The bar adjacent to Renee Erickson's steak house, Bateau, is a destination in its own right, thanks to the big windows, beautiful design, and lineup of eight-ish varieties of oysters. You can order them in any configuration or quantity that suits your plans. Sure, you can order a steak to be sent over from Bateau, but think of this place as the all-grown-up, next-gen version of Erickson's original oyster bar, the Walrus and the Carpenter. (Boat Bar also has happy hour prices on oysters).

The menu at Brendan McGill's Seabird includes information on the tides, plus the daily oyster selections.

Image: Amber Fouts

Seabird

Bainbridge Island

Four oyster varieties (with intentionally distinct flavors) lead off a menu filled with painstakingly sourced seafood from the Olympic Peninsula. Brendan McGill’s newish flagship is no stranger to exacting technique and dramatic platings. But for oysters, they keep things simple: sturdy metal platters, mignonette, dropper bottle of house-fermented hot sauce.

Matt's Rotisserie and Oyster Lounge

Redmond

For 20 years, this locally owned restaurant in Redmond Town Center has supplied neighborhood restaurant vibes that come with a huge menu, rotisserie-cooked prime rib, and an oyster bar in the center of the large room. Three-ish daily varieties include one option for happy hour.

Westward's oysters come as you please, or in a mighty shellfish tower.

Westward

Wallingford

Renee Erickson—ever heard of her? When her Sea Creatures restaurant group took over this restaurant on Lake Union’s northern shore, it imported its oyster-loving sensibilities to a food menu that spans the length of the Pacific coast. Now, on most days, Westward’s oyster selection is even bigger than the one at Walrus and the Carpenter. They come raw and perfect, or as mezcal shooters, paired with agave spirits, or as part of a resplendent seafood tower. However you take them, oysters come with an ample helping of lake and skyline views.

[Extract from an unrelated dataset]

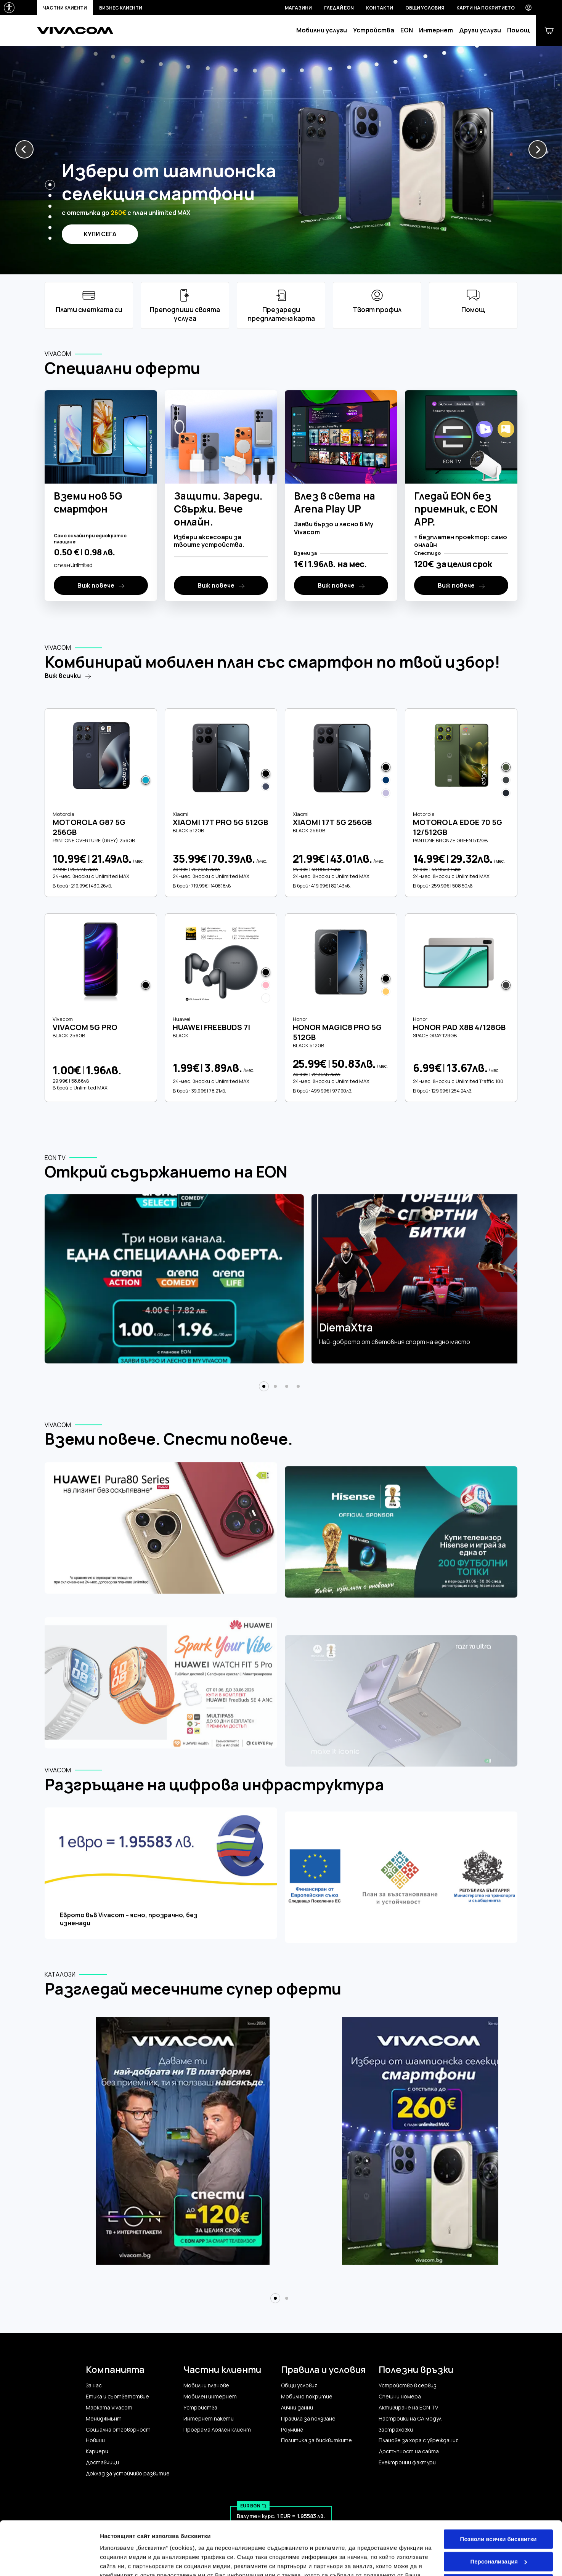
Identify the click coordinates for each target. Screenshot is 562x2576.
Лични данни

RockCreek makes oyster shooters for people who aren't on spring break.

Image: Reva Keller

RockCreek

Fremont

Eric Donnelly sources seafood from well-managed fisheries across the globe, but also does right by our local bivalves. A rotating selection of about four varieties come by the dozen or half dozen. But RockCreek also serves some of the most thoughtful oyster shooters in town, transforming something that's often a questionable decision into a clever pairing with components like mezcal, pineapple, lime, and coriander. (Should you happen to be in Greenwood, sibling Bar Sur Mer also has a half dozen fresh-shucked oysters on the menu.)